ONNXTensorRTOpenVINODeployment

Convert ONNX Face Models to TensorRT and OpenVINO

A production-oriented guide for converting InsightFace-style ONNX models into TensorRT engines and OpenVINO IR, with validation, precision choices, benchmarking, and deployment checks.

2026-04-30•12 min read

What you will build

Most InsightFace deployments start with ONNX because it is portable across research, Python services, and edge packaging.
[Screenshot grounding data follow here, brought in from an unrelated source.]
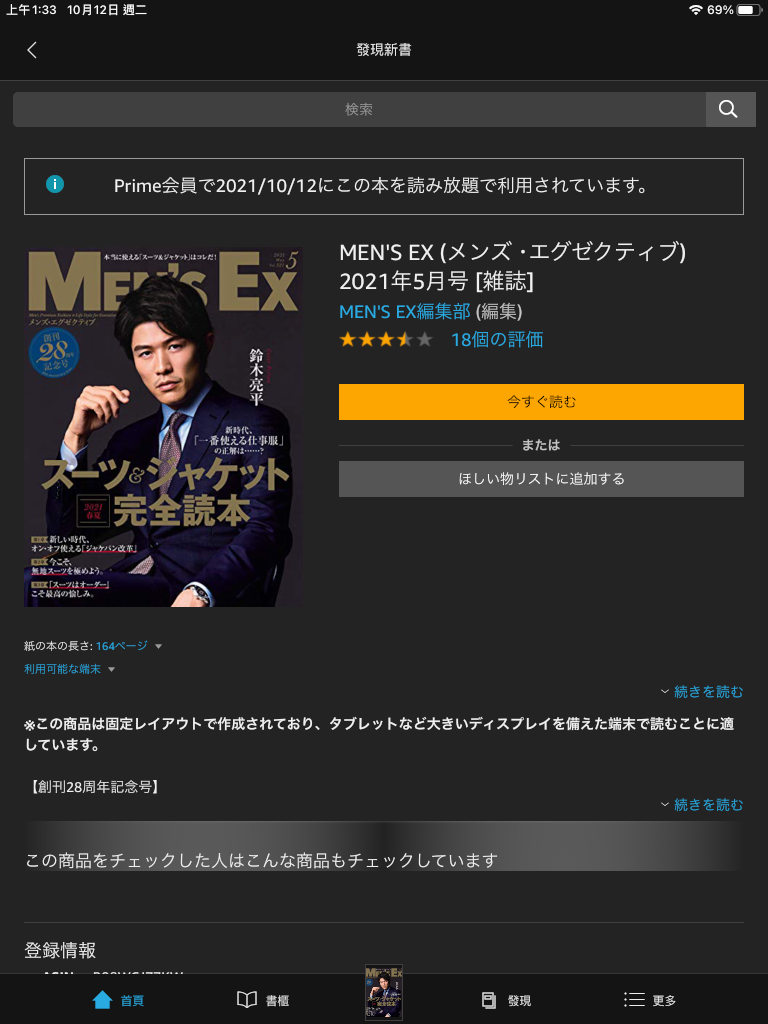This screenshot has height=1024, width=768.
Task: Click ほしい物リストに追加する button
Action: [x=541, y=479]
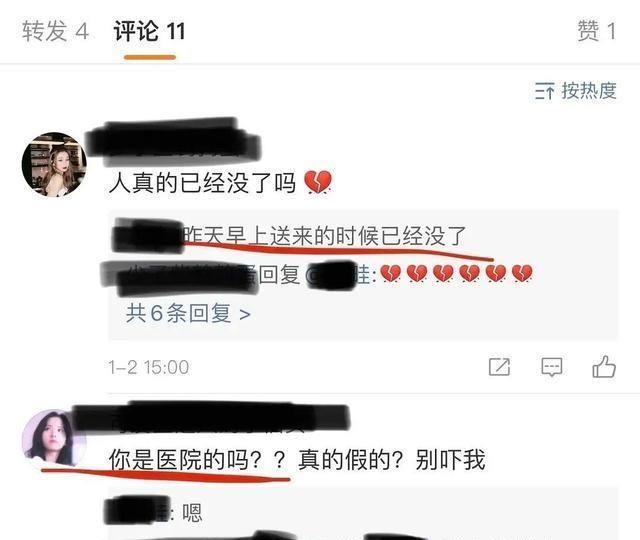Click the timestamp 1-2 15:00
This screenshot has height=540, width=640.
point(149,367)
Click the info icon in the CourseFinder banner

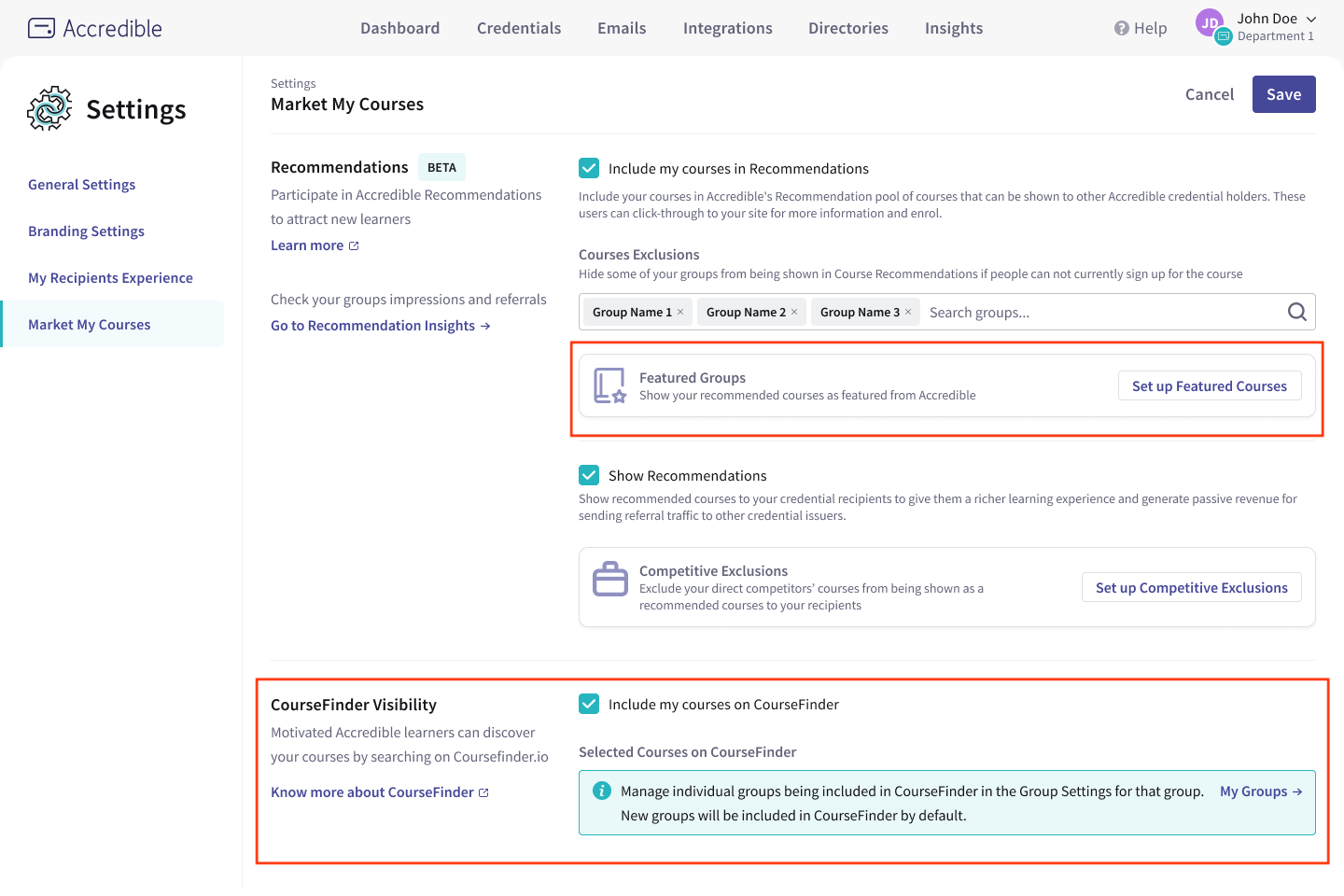coord(602,791)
Production systems usually need an optimized runtime: TensorRT for NVIDIA GPUs and OpenVINO for Intel CPU, iGPU, and edge accelerators.

This guide covers a safe conversion workflow: validate the ONNX graph, simplify static input shapes, build a TensorRT engine, export OpenVINO IR, benchmark both runtimes, and compare embeddings or detection outputs against the original ONNX model before release.

Before you start

A tested ONNX model with known input name, input layout, and normalization rules.
A Linux x86_64 server, preferably Ubuntu 22.04 LTS or 24.04 LTS, with sudo access.
An NVIDIA driver and CUDA toolkit that match the TensorRT package when targeting NVIDIA GPUs.
A small validation set that represents production image sizes, demographics, lighting, and camera quality.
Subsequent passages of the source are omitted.